Ricopia tutte le voci che seguono senza apportare alcuna modifica.

## Insieme di dati
* * * * * * *

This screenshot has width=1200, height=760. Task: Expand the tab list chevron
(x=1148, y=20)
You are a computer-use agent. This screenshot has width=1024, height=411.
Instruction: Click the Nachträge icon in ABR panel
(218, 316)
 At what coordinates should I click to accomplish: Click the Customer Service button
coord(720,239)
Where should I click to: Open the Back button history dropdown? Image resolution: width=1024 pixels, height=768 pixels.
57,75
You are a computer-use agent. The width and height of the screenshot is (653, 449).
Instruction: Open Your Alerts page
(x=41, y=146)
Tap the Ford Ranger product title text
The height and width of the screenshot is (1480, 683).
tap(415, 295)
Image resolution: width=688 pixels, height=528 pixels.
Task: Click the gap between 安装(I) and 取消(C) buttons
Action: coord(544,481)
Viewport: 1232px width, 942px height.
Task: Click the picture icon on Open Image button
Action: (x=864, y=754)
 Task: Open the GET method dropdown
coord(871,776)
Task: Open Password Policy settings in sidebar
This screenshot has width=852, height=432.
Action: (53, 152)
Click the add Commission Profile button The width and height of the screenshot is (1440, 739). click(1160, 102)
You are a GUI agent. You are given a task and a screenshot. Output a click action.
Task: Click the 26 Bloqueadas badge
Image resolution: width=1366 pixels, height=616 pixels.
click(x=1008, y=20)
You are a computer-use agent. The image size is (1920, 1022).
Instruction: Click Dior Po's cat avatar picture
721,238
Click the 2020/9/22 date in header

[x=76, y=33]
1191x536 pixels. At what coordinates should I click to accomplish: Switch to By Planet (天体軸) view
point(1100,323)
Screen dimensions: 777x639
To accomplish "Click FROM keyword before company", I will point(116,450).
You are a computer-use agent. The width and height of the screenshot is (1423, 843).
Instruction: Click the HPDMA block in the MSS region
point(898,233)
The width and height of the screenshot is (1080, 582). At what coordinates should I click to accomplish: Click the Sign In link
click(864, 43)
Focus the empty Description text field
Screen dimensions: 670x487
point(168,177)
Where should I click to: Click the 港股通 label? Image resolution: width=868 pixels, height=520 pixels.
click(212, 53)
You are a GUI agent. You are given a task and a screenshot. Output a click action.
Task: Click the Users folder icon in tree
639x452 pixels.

* * * * * * *

## Soluzione del problema
This screenshot has width=1200, height=760. Task: Expand the tab list chevron
(x=1148, y=20)
You are a computer-use agent. This screenshot has width=1024, height=411.
Instruction: Click the Nachträge icon in ABR panel
(218, 316)
 At what coordinates should I click to accomplish: Click the Customer Service button
coord(720,239)
Where should I click to: Open the Back button history dropdown? Image resolution: width=1024 pixels, height=768 pixels.
57,75
You are a computer-use agent. The width and height of the screenshot is (653, 449).
Instruction: Open Your Alerts page
(x=41, y=146)
Tap the Ford Ranger product title text
The height and width of the screenshot is (1480, 683).
tap(415, 295)
Image resolution: width=688 pixels, height=528 pixels.
Task: Click the gap between 安装(I) and 取消(C) buttons
Action: coord(544,481)
Viewport: 1232px width, 942px height.
Task: Click the picture icon on Open Image button
Action: (x=864, y=754)
 Task: Open the GET method dropdown
coord(871,776)
Task: Open Password Policy settings in sidebar
This screenshot has width=852, height=432.
Action: (53, 152)
Click the add Commission Profile button The width and height of the screenshot is (1440, 739). click(1160, 102)
You are a GUI agent. You are given a task and a screenshot. Output a click action.
Task: Click the 26 Bloqueadas badge
Image resolution: width=1366 pixels, height=616 pixels.
click(x=1008, y=20)
You are a computer-use agent. The image size is (1920, 1022).
Instruction: Click Dior Po's cat avatar picture
721,238
Click the 2020/9/22 date in header

[x=76, y=33]
1191x536 pixels. At what coordinates should I click to accomplish: Switch to By Planet (天体軸) view
point(1100,323)
Screen dimensions: 777x639
To accomplish "Click FROM keyword before company", I will point(116,450).
You are a computer-use agent. The width and height of the screenshot is (1423, 843).
Instruction: Click the HPDMA block in the MSS region
point(898,233)
The width and height of the screenshot is (1080, 582). At what coordinates should I click to accomplish: Click the Sign In link
click(864, 43)
Focus the empty Description text field
Screen dimensions: 670x487
point(168,177)
Where should I click to: Click the 港股通 label? Image resolution: width=868 pixels, height=520 pixels.
click(212, 53)
You are a GUI agent. You are given a task and a screenshot. Output a click action.
Task: Click the Users folder icon in tree
639x452 pixels.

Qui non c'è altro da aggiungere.